The purchasing power of the consumers determines the price and subsequently the demand, supply, competition of the commodity. They will nurture a strong relationship with the seller if they have a higher purchasing and bargaining power, which will ensure that seller, will always get market for their commodity.
The suppliers of raw materials on the other hand, ensure that the seller has labor, capital and other supplies that are required to create the products for the company to run on maximum profits. If they offer competitive prices they will enable the seller to get maximum profits as well as the buyer getting a good price for the commodity.
Strategies to Overcome the Threats
The threats in the marketplace are those factors that can interfere or inhibit one from achieving and marketing one's goals. They come in different forms, including the entrance of new competitors or low-cost competitors, new products with better performance records, sluggish market growth, and barriers entrants into the market, dynamic customer preferences or dynamics that increase the cost or make it difficult to adhere to the codes of regulation of the business. Technological issues may also be threats in the business environment. One can be able to check on the threats via social media and the internet, email alerts can also be activated so as to inform the company on high and low competition levels. One may charge lower costs for the product/service so that they have a competitive advantage over their competitors (Crum & Goldberg, 1998).
One may also source products of lower prices from the suppliers and manufactures. Improving the product and incorporate other new ideas to make it unique from the other competitors' products or services. Decreasing the ability of competitors to enter into the market by coming up with partnerships with suppliers for raw materials so as to put off the competitors and block them from engaging in a similar business.
Strategies to Capitalize on the Opportunities
There is the need to capitalize on the capital of the company; this is because financial capital has been forgotten as a spiraling catalyst.
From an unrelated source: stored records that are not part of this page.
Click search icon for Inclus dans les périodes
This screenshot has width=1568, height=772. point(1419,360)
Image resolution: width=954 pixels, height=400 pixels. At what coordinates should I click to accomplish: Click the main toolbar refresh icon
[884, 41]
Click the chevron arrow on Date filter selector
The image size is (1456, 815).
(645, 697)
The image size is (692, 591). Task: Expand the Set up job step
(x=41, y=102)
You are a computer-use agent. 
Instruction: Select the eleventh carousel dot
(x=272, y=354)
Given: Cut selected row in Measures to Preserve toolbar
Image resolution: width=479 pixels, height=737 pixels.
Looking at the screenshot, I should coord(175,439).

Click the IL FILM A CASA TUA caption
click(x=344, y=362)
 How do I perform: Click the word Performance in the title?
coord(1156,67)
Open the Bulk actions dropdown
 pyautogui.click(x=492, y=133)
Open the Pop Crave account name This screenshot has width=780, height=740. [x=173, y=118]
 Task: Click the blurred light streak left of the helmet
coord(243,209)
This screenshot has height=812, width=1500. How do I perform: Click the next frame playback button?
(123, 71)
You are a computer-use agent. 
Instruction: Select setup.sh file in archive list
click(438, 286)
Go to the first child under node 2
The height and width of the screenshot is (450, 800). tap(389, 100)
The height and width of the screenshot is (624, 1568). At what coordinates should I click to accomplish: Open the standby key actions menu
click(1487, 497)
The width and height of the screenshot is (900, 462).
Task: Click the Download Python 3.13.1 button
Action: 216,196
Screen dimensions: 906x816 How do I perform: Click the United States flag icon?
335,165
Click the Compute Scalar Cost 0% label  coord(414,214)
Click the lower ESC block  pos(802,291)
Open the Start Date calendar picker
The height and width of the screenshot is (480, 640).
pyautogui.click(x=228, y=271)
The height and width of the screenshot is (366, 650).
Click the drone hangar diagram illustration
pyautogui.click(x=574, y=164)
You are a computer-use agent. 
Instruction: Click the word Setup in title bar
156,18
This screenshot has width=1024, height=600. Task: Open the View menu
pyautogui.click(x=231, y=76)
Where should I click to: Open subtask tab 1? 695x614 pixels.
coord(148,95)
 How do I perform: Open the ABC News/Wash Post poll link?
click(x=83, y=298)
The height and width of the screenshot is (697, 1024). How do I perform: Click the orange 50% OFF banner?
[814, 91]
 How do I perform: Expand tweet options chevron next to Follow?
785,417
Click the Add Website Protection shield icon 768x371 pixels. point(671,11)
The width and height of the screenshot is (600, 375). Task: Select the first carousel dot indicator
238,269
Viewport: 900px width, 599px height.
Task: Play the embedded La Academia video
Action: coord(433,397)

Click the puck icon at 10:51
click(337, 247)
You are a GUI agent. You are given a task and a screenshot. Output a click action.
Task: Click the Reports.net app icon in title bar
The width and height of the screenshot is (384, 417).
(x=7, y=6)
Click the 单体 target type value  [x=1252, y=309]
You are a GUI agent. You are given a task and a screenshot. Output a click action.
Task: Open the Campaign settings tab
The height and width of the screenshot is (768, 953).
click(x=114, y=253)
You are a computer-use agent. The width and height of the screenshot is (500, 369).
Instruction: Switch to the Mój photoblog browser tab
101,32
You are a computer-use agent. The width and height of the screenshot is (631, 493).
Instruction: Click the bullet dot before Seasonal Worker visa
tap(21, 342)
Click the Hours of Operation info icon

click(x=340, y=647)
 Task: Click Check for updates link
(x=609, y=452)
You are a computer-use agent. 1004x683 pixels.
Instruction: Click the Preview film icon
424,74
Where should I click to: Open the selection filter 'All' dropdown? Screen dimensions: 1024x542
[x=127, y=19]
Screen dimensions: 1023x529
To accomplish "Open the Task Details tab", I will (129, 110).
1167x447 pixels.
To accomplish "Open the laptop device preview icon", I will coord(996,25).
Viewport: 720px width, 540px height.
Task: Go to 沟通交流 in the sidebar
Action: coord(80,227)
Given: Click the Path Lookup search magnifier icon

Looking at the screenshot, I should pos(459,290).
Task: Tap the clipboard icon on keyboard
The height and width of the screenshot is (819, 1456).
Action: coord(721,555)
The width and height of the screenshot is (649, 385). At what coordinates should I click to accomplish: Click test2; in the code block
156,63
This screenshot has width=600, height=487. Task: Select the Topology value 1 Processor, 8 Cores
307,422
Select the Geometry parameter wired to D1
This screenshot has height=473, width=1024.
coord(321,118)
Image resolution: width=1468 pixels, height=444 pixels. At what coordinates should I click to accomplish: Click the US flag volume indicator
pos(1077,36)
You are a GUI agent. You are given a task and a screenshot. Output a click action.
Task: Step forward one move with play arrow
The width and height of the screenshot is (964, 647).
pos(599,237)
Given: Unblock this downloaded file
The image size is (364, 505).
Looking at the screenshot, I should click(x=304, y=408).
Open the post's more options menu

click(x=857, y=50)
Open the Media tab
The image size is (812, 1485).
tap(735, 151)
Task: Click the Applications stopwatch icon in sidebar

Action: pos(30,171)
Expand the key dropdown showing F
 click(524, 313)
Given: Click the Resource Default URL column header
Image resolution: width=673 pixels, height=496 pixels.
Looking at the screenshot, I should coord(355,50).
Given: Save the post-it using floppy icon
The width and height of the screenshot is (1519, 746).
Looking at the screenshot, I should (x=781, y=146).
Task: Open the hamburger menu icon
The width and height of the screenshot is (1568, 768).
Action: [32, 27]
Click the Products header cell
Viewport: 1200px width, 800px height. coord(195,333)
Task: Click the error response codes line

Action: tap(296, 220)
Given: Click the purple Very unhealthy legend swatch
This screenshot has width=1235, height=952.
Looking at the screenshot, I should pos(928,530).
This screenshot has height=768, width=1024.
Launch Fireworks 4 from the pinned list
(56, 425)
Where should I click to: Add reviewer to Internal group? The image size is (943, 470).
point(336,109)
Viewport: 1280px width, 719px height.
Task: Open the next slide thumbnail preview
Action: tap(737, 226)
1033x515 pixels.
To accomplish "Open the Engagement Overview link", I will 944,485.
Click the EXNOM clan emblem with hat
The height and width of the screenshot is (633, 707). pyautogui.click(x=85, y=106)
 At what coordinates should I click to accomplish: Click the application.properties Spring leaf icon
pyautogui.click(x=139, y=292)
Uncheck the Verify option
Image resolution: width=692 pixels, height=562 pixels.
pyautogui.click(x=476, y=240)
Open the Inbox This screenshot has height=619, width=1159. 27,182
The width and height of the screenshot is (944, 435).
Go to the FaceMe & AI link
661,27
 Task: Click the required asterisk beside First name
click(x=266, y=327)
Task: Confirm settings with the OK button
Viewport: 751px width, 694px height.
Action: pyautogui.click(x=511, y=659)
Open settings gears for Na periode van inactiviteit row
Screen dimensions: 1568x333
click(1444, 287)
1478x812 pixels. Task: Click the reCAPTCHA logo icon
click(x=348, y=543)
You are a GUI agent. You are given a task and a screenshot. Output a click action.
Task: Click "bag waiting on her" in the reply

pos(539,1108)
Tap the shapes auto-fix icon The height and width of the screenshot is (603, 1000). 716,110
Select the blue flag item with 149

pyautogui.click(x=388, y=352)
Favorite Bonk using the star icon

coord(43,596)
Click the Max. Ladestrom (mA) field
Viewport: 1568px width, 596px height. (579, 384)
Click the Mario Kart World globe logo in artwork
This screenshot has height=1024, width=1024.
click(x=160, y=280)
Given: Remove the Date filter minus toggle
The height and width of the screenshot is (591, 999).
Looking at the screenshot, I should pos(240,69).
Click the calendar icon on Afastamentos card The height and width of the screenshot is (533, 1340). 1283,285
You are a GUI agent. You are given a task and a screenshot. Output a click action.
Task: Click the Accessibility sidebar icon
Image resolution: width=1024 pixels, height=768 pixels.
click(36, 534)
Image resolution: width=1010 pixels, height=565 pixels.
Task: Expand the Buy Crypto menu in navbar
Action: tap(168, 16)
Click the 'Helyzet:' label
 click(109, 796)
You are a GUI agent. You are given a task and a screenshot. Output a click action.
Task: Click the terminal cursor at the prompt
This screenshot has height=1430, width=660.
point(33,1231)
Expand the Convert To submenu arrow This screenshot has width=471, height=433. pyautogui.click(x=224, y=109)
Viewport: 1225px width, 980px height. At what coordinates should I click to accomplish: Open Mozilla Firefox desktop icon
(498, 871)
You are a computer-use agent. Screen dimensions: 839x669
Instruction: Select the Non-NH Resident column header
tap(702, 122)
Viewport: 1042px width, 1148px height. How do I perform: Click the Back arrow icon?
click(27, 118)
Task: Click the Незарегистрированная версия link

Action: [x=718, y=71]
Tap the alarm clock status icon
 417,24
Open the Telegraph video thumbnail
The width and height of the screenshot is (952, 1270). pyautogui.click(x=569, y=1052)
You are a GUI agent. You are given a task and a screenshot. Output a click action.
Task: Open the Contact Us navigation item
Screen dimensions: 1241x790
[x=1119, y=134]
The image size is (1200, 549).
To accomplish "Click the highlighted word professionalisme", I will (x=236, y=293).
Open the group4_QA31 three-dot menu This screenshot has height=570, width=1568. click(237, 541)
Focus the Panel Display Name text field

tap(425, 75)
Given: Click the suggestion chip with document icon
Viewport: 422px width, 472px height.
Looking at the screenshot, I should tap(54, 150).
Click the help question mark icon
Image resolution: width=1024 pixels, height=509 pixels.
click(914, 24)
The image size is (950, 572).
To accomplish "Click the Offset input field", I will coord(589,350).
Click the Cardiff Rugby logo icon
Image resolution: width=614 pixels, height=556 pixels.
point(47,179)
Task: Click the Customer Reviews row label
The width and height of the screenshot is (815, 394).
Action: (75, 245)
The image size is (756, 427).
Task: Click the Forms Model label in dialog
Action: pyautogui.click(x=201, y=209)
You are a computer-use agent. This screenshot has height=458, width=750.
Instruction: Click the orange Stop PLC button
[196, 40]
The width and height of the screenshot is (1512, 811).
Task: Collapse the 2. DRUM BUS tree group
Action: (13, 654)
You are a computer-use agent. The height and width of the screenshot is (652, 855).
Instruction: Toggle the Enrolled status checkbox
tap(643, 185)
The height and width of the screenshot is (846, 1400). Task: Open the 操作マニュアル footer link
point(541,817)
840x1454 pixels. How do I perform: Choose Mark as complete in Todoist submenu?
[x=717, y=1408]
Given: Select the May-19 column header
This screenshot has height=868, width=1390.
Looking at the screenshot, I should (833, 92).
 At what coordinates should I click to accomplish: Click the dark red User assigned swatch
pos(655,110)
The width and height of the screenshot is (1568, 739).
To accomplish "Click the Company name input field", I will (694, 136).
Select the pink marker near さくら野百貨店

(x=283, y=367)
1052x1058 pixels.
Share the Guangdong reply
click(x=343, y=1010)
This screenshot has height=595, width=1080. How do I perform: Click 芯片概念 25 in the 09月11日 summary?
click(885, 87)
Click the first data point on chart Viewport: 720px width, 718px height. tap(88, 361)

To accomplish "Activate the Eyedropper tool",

Human capital is the key catalyst to productivity and high profits. It is a flexible and most priced asset and resources for the organization, as it controls all the other assets and liabilities that the organization possesses, (Orcullo, 2008).
Partnerships and collaborations need to be distinguished and engaged in so that innovations may be made possible. This will ensure that the human resource is used well and will enable the workers to utilize all the upcoming opportunities that arise from the endeavors. They enable companies to think outside the box, source funds and generate better ideas; technological innovations spur the company to greater heights (Orcullo, 2008).
By practicing transformational leaderships helps capitalize on the opportunities and decrease on the weaknesses and threats by decreasing on the external negative force. Conflicts are resolved in a sound manner and hence, the business environment is made comfortable, conducive and cozy for the thriving of profits. It also encourages critical and creative thinking as well as rationality in decision making which will spur the company to greater heights and capitalizes on the opportunities (Orcullo, 2008).
Knowledge is a fundamental phenomenon for tackling competition and still managing the marketing forces. It is used to come up with strategies for overcoming threats and weaknesses and also coming up with strategies for strengthening on the opportunities. With a strong knowledge base of the competitors and the business environment, together with the dynamic consumer preferences will enable one to get high profitability, hence, success in the business. Controlling new entrants and blocking them from entering the market will still lead to profits. When the suppliers co-operate in the pricing mechanisms high profits are realized.
Crum, R. L., & Goldberg, I. (1998). Restructuring and managing the enterprise in transition. Washington, DC: World Bank.
Orcullo, N. A. J. (2008). Fundamentals of strategic management. Manila, Philippines: Rex Book Store.
Stahl, M. J., & Dean, P. J. (1999). The physician's essential MBA: What every physician leader needs to know. Gaithersburg, Md: Aspen Publishers.